• WHAT THE EXERCISE ASKS: Write out nothing but the lines from the first line of the entries below through the line with "Select the R1 reference label"; no pictures go in.

Screenshot grounding data:
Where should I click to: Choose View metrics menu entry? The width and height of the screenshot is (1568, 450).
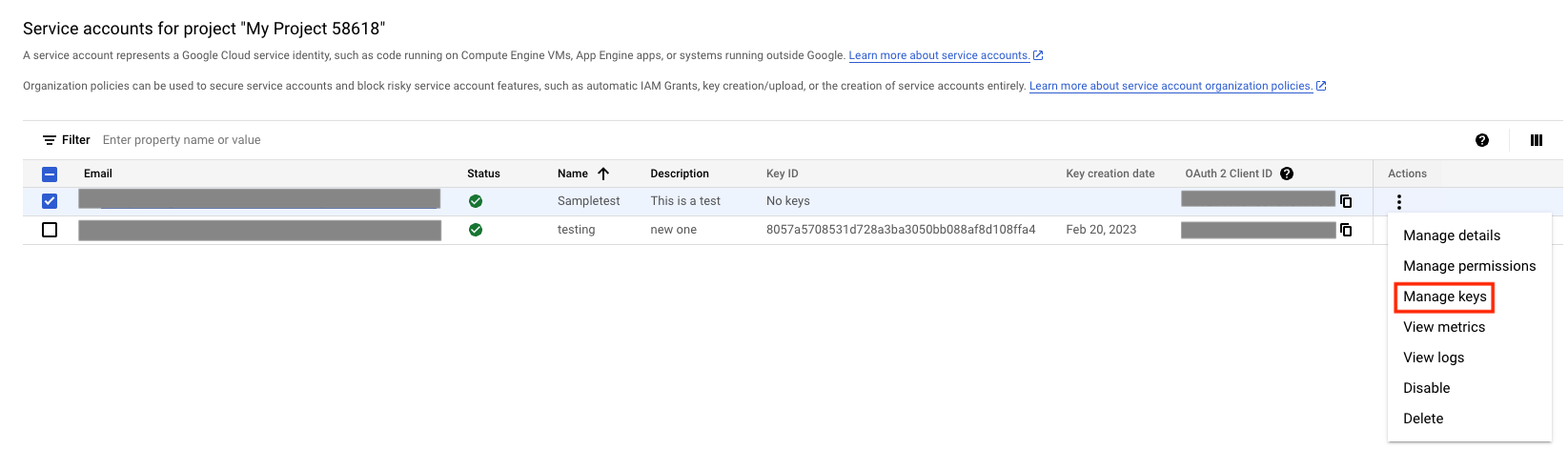pyautogui.click(x=1443, y=327)
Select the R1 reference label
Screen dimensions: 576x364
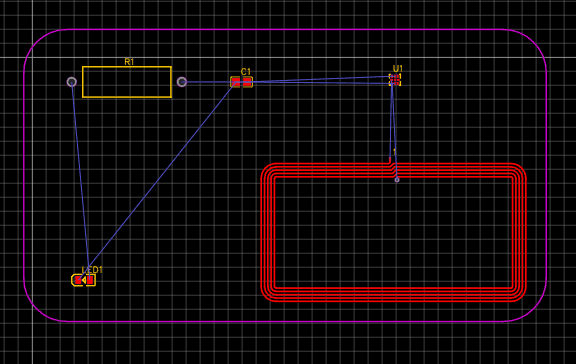(x=129, y=62)
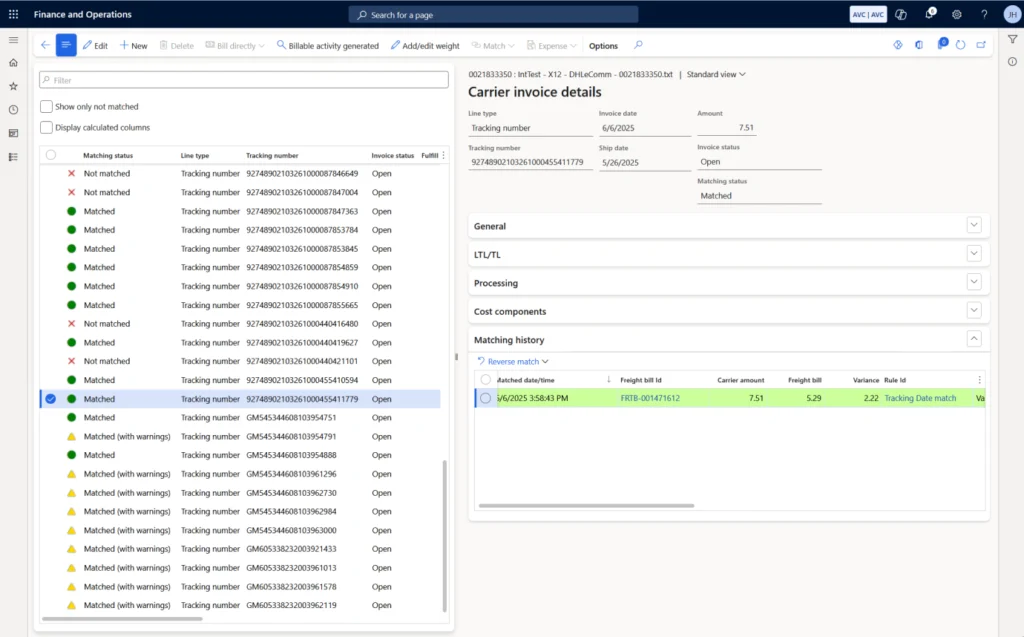The width and height of the screenshot is (1024, 637).
Task: Collapse the Matching history section
Action: tap(973, 338)
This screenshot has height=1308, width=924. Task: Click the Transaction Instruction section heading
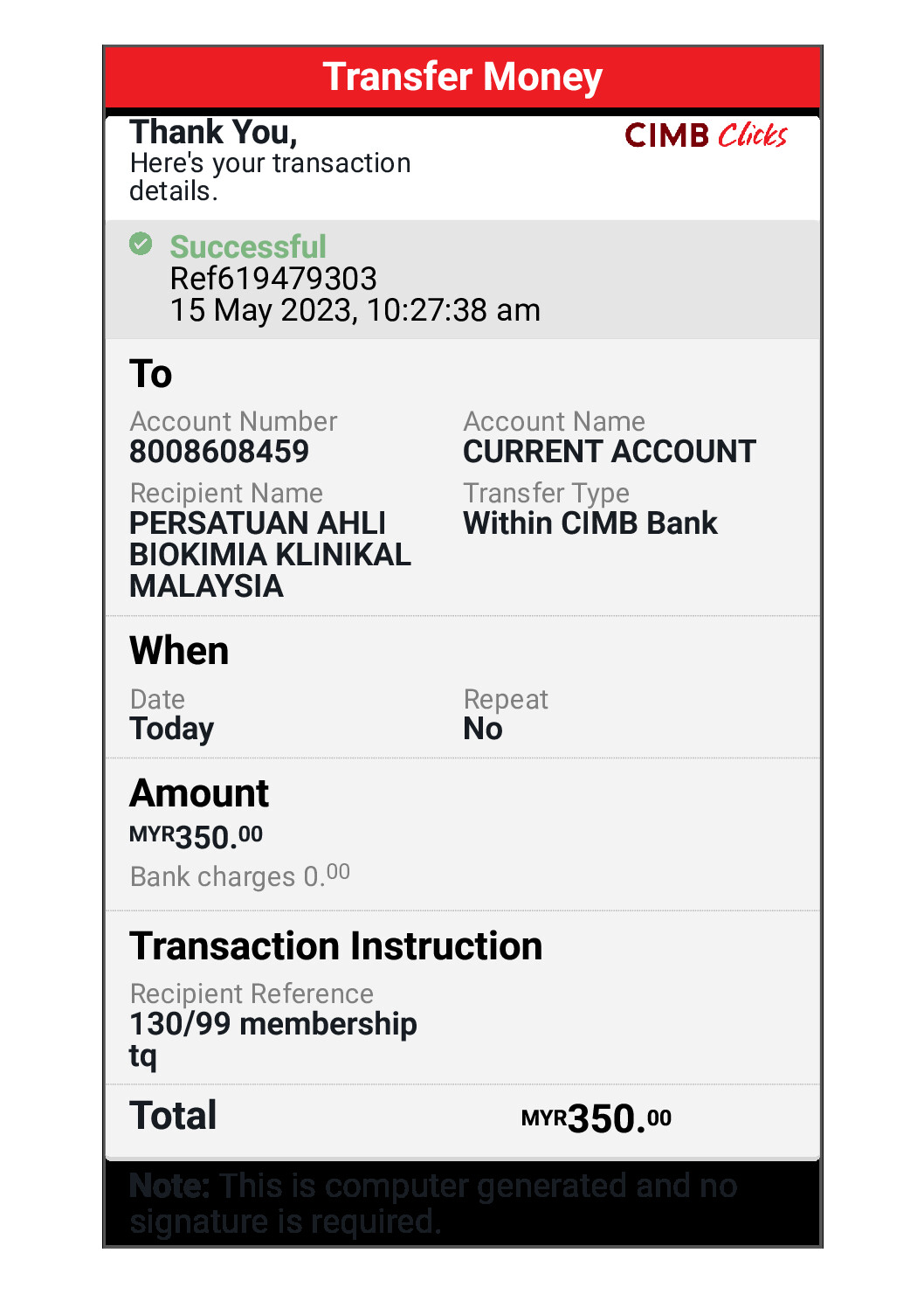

• OUTPUT OF THE EXERCISE:
Where should I click to: Choose View metrics menu entry? The width and height of the screenshot is (1568, 450).
pyautogui.click(x=1443, y=327)
Select the R1 reference label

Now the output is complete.